The order Anaspidacea has long fascinated carcinologists. The group was known from the fossil record, with the description of Uronectes fimbriatus (Jordan, 1847) from the Permian of Bohemia, a long time before the first living form, Anaspides tasmaniae Thomson, 1892, was recognized. Calman (1917) was the first to suggest a link between that fossil and the at-that-time newly redescribed Bathynella natans as well as the Tasmanian mountain shrimp, A. tasmaniae. Indeed, Uronectes fimbriatus was the first described species of what came to be acknowledged as a diverse radiation of ‘palaeocaridaceans’ in the Paleozoic. However, cladistic analyses (currently underway) reveal that the so-called ‘order’ Palaeocaridacea constitutes a paraphyletic series of stem families that lead to the crown group Anaspidacea. One Triassic fossil from New South Wales, Anaspidites antiquus (Chilton, 1929), is in fact assigned to the anaspidines and another fossil from the Cretaceous of Victoria, Koonaspides indistinctus Jell and Duncan, 1986, appears to also lie within the anaspidines.
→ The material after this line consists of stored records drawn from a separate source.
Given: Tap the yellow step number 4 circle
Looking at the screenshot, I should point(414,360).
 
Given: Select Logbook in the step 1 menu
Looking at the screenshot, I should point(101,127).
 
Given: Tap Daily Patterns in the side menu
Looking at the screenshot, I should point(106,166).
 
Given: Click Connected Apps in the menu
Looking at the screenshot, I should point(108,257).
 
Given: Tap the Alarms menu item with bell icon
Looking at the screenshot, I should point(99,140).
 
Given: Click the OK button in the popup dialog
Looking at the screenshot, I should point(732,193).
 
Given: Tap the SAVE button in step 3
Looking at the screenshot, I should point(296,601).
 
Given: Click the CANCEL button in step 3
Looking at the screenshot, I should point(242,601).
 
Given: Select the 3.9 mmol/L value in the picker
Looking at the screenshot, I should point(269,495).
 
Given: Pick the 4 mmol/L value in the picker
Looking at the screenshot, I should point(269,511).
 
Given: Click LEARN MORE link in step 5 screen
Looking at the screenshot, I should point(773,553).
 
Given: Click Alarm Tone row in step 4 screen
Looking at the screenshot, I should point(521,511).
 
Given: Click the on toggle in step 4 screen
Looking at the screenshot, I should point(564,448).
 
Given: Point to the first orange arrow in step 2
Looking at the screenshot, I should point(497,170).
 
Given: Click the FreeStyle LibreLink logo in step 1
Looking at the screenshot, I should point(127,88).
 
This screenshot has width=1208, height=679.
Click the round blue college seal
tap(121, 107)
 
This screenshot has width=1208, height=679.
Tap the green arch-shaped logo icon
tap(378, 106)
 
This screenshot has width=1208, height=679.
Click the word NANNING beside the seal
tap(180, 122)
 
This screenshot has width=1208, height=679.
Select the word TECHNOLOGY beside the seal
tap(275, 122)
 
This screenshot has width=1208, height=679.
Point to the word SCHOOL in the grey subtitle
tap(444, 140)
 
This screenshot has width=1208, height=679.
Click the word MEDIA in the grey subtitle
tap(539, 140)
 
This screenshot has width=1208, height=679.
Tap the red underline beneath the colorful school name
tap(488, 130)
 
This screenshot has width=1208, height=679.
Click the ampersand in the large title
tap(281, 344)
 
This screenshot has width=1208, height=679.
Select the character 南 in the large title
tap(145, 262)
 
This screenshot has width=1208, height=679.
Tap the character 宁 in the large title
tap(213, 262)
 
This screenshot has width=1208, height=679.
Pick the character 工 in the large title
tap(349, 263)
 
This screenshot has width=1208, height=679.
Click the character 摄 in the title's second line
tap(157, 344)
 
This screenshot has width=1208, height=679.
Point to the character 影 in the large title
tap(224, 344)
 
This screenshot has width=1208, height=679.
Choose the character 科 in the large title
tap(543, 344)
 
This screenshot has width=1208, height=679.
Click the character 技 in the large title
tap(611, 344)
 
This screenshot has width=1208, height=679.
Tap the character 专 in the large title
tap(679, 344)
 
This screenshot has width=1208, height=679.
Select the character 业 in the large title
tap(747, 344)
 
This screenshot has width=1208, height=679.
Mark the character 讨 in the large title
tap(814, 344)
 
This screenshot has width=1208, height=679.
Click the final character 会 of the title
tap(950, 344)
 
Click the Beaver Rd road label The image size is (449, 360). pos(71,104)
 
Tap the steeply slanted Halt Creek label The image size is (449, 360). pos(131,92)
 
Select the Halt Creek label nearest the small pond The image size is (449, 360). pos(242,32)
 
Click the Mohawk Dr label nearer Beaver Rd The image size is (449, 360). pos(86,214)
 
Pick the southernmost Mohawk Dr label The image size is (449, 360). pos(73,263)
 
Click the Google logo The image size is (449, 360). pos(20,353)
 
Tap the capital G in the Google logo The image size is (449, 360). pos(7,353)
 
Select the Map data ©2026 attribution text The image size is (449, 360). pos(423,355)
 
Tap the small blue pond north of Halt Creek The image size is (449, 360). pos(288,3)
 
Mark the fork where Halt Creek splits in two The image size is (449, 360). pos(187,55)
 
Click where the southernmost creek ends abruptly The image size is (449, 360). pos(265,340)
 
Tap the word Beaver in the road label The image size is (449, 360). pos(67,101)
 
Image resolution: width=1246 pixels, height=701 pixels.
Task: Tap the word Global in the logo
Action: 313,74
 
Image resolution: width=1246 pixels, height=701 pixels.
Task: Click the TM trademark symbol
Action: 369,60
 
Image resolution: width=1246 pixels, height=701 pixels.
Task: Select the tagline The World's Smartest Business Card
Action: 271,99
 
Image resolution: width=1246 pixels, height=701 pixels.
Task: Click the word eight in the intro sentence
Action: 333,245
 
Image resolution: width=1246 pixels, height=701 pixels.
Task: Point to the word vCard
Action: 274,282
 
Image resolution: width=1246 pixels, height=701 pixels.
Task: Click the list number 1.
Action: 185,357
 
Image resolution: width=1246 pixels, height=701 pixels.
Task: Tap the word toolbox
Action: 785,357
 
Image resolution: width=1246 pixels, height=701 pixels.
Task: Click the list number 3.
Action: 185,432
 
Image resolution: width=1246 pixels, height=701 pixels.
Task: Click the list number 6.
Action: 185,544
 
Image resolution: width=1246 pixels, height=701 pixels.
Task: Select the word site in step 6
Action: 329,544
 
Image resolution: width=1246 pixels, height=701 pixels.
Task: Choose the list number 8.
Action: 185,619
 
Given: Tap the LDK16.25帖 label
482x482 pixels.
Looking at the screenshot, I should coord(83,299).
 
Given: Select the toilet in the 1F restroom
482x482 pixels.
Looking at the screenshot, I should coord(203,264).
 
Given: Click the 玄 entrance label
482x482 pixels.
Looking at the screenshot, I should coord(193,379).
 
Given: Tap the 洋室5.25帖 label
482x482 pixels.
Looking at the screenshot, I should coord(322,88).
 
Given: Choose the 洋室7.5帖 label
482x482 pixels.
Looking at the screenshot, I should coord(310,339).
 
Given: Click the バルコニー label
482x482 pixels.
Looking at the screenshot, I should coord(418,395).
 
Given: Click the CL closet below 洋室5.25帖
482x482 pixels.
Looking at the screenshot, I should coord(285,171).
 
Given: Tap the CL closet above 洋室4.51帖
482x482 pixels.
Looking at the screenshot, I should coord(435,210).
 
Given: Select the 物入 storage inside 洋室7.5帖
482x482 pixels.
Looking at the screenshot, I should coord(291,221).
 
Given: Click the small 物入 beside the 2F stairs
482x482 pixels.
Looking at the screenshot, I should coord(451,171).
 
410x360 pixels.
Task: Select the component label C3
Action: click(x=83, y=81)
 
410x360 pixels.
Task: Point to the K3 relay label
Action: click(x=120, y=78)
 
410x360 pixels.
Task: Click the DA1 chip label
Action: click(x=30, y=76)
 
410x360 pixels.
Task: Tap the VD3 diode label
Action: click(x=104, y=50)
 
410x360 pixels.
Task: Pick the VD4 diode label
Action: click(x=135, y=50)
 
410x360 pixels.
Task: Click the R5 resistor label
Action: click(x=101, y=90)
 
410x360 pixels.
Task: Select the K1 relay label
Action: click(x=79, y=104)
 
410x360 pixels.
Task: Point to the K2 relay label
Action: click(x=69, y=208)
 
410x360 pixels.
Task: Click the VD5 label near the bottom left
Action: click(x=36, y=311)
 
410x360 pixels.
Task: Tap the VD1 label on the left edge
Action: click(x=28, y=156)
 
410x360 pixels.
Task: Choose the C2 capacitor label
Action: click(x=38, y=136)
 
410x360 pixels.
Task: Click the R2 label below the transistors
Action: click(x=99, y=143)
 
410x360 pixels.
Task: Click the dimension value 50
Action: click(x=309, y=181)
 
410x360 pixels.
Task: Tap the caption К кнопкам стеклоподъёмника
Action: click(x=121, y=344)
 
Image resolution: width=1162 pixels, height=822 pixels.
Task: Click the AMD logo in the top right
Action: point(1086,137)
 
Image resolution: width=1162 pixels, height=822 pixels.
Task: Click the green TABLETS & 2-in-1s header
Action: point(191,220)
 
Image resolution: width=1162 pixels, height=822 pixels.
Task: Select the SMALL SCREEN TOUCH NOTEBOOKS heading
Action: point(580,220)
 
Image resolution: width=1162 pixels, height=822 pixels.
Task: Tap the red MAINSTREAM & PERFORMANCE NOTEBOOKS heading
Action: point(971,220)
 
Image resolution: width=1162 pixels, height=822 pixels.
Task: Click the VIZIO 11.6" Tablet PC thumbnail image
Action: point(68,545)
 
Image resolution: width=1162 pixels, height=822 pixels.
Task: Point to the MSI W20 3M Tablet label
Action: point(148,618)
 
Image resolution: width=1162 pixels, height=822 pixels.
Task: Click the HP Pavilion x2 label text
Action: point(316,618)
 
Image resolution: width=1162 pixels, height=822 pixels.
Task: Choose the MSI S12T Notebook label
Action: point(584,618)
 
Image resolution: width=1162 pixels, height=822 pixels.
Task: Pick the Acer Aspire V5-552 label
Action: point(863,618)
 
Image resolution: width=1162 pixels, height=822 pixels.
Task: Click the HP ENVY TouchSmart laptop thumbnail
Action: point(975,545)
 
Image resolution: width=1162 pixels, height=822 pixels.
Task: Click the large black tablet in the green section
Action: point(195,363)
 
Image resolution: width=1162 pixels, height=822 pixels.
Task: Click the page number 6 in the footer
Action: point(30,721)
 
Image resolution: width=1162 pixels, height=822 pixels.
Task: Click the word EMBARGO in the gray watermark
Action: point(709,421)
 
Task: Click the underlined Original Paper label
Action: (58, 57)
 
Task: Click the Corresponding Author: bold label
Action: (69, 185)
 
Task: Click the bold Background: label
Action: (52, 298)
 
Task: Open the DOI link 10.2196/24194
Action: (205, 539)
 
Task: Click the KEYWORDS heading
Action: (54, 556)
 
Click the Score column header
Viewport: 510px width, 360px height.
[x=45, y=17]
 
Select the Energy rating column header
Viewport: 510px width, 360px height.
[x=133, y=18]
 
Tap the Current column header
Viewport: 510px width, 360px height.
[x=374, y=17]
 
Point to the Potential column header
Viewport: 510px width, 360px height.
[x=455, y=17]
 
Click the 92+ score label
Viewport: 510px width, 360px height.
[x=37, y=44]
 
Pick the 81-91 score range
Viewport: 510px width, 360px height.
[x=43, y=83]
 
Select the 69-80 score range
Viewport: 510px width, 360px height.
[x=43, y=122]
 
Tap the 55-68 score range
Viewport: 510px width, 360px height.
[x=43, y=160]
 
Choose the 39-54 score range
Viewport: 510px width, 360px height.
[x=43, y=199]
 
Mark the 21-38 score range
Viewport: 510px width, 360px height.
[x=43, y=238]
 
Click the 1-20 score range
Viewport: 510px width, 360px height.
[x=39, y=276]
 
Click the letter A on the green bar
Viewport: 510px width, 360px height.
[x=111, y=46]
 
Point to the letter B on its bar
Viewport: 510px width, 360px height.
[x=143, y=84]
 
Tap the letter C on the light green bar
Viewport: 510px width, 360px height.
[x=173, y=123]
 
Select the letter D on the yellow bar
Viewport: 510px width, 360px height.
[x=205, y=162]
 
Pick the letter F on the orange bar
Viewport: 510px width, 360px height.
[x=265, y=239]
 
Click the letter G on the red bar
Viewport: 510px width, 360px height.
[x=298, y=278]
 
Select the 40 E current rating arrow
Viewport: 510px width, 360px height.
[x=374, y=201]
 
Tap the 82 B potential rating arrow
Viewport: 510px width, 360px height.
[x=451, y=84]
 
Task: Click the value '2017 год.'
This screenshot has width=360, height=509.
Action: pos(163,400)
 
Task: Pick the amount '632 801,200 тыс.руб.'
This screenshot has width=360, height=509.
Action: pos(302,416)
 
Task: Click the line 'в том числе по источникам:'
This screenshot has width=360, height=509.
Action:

However, what the distribution of the modern representatives of the family Anaspididae tells us leads us to question whether everything about Anaspidacea can be related to the status as a so-called ‘living fossil’ (Schram and Hessler, 1984). Anaspididae occurs only on Tasmania, extending from the central plateau down into the south and southwestern sections of the state. Four species have been recognized: Anaspides tasmaniae (originally described from Mt. Wellington but thought to be widespread across the island), Paranaspides lacustris Smith, 1909 (restricted to certain lakes on the central plateau), and Allanaspides hickmani Swain, Wilson and Ong, 1970 and A. helonomus Swain, Wilson, Hickman and Ong, 1970 (restricted to the region around Lakes Pedder and Gordon in the southwest). A fifth species Anaspides spinulae Williams, 1965 (from Lake St. Claire) has generally found little acceptance, most authorities considering it a morphological variant of A. tasmaniae.
Jarman and Elliott (2000) examined 16S rDNA sequences and uncovered a diverse radiation within the genus Anaspides, with at least three ‘species’ clades indicated: their ‘species 1’ clade containing the type locality of A. tasmaniae and the controversial A. spinulae, and the clades of ‘species 2 + 3’ being quite distinct (see Jarman and Elliot, 2000, fig. 4) from species.
Subsequently, Andrew (2004) conducted electrophoretic studies of an array of populations from across the island of all the species of anaspidids and uncovered similar, though slightly different, results to those of Jarman and Elliott: a set of southern populations that accorded well with ‘species 1’, southwestern populations that accorded with ‘species 2’, an array of central plateau populations that include the type locality for A. spinulae, and finally the separate Mt. Wellington type locality for A. tasmaniae.
The number of new species necessary to accommodate this molecular diversity remains to be determined (Ahyong, personal communication). Of special interest, however, are the molecular clock estimates for times of divergence (Tables 1 & 2). While the limited fossil material indicates Mesozoic origins for the anaspidines, the clock estimates place the radiation of known Anaspididae well within the Tertiary.
Table 1. Molecular clock estimates of times of divergence of species of Anaspididae on Tasmania, modified from Jarman and Elliott (2000).
Table 2. Molecular clock estimates of times of divergence of species of Anaspididae on Tasmania, modified from Andrew (2004).
At face value, it would appear that the Tasmanian anaspidids might not be ‘living fossils’ at all. A careful examination of the phylogeography of the living anaspidids reveals that in this supposedly ancient group, the speciation actively going on is a rather young event – of an order of 10s of millions of years rather hundreds of millions of years.